Legislation to boost New Jersey’s horse racing industry by allowing wagering in taverns and restaurants was unanimously approved Monday by the full Assembly. The bill directs the New Jersey Racing Commission to implement a pilot program for taverns, restaurants and similar establishments in the northern part of the state to provide electronic wagering terminals (A-4285). It’s sponsored by Burzichelli, Caputo (D-Essex) and Wagner (D-Bergen).

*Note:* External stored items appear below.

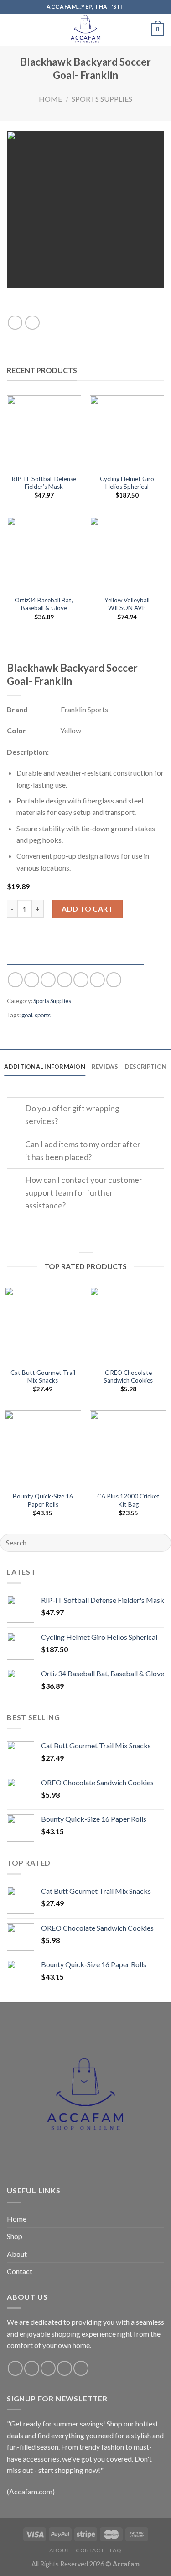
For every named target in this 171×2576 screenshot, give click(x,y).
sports (43, 1015)
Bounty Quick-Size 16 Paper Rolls (43, 1500)
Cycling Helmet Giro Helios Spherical (127, 483)
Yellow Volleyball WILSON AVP (127, 604)
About (17, 2253)
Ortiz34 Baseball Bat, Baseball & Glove (44, 604)
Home (50, 98)
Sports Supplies (102, 98)
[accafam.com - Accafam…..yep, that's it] (85, 30)
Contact (19, 2271)
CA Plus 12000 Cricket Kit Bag (128, 1500)
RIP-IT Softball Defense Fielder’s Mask (43, 483)
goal (26, 1015)
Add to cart (87, 908)
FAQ (116, 2550)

“These are key pieces in our ongoing effort to ensure New Jersey’s horse racing industry remains a strong and viable economic engine and entertainment attraction,” Burzichelli said. “These bills modernize the industry and make it easier for racing fans to place wagers while also boosting our restaurant industry. It’s a true win-win and a common sense approach to today’s consumer demands and desires for convenience and ease of access.”

“The costs of creating a full-service off-track-wagering facility have proven too high a barrier to entry for us to see success, so allowing bar and restaurant owners to fill the void makes sense,” said Sweeney (D-Gloucester/Cumberland/Salem). “With new operating deals in place that will give new life to the Meadowlands and Monmouth Park, we need to make sure that horseracing has a viable future in New Jersey. Expanding OTW opportunities is an absolutely necessary part of that future.”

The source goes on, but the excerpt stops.